#### Provided passage
The Rights will be exercisable and will trade separately from the Company's common stock upon the tenth business day after (i) the date of public announcement that a person or group have become the beneficial owners of 15% (other than Bisco and its affiliates, for which the threshold is 20%) or more of the outstanding shares of the Company's common stock (an "Acquiring Person"), or
(ii) such later date determined by the Board of Directors after the first public announcement of a tender or exchange offer, which, upon consummation, would result in a person or a group being the beneficial owner of 15% (other than Bisco and its affiliates, for which the threshold is 20%) or more of the outstanding shares of common stock, or (iii) after a majority of the Board who are not officers of the Company have determined that a person is an Adverse Person (as defined in the Rights Agreement).

#### Dataset extract
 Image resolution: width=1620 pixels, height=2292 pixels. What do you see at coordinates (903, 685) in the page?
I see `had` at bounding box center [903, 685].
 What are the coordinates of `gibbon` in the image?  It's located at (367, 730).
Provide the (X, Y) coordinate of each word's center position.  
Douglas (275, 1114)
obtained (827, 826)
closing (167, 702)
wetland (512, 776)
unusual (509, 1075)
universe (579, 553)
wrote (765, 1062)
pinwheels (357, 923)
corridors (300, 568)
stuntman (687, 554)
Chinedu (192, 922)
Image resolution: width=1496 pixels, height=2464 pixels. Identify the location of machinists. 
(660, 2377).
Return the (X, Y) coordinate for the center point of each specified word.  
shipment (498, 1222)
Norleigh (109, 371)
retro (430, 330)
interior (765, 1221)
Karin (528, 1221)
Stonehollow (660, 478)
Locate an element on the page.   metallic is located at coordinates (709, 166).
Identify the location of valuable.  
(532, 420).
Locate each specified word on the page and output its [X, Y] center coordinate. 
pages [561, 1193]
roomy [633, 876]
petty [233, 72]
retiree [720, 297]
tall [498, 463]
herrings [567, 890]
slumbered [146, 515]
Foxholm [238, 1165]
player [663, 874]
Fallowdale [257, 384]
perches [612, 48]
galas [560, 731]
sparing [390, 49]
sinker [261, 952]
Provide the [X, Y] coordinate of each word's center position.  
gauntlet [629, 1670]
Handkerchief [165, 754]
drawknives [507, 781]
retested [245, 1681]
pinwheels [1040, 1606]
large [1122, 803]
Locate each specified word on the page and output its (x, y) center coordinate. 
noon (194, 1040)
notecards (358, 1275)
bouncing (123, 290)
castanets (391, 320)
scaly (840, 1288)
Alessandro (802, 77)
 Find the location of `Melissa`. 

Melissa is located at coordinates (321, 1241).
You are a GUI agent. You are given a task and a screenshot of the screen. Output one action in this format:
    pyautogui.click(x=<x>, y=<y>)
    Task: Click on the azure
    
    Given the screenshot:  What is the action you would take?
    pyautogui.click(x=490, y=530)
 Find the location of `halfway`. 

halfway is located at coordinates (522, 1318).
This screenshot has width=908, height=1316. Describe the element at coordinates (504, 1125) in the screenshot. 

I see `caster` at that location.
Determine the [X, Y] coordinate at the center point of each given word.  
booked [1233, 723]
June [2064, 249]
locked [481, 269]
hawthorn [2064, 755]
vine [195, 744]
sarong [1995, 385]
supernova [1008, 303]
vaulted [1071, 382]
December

#### Tasks to perform
a) According to the shareholder rights passage, what ownership threshold applies to Bisco and its affiliates?
b) List every circumstance the shareholder rights passage gives as starting the ten-business-day period after which the Rights become exercisable and trade separately from the common stock.
c) Continue the shareholder rights passage from the point where it stops.

#### Answers to the exercise
a) 20% or more of the outstanding shares of the Company's common stock.

b)
- The date of public announcement that a person or group has become the beneficial owner of 15% or more of the outstanding common stock (20% for Bisco and its affiliates), making them an "Acquiring Person"
- A later date set by the Board of Directors after the first public announcement of a tender or exchange offer that, if completed, would give a person or group beneficial ownership of 15% or more of the outstanding common stock (20% for Bisco and its affiliates)
- A determination by a majority of the Board members who are not officers of the Company that a person is an Adverse Person, as defined in the Rights Agreement

c)
If (i) a person becomes the beneficial owner of 15% (other than Bisco and its affiliates, for which the threshold is 20%) or more of the then outstanding shares of the Company's common stock or voting power (except pursuant to certain business combinations or an offer for all outstanding shares of the Company's common stock and all other voting securities which the independent and disinterested directors of the Company determine to be fair to and otherwise in the best interest of the Company and its shareholders) or (ii) any person is determined to be an Adverse Person, then each holder of a Right (with the exception of an Adverse or Acquiring Person) will thereafter have the right to receive, upon exercise, common stock having a value equal to no less than two times the exercise price of the Right, which is $5.00, subject to adjustment.

The Company may redeem each Right for $0.001 at any time before the earliest of
(i) ten business days after a person or group becomes an Acquiring Person, (ii) ten business days after the Board's determination that a person is an Adverse Person, or (iii) March 17, 2007.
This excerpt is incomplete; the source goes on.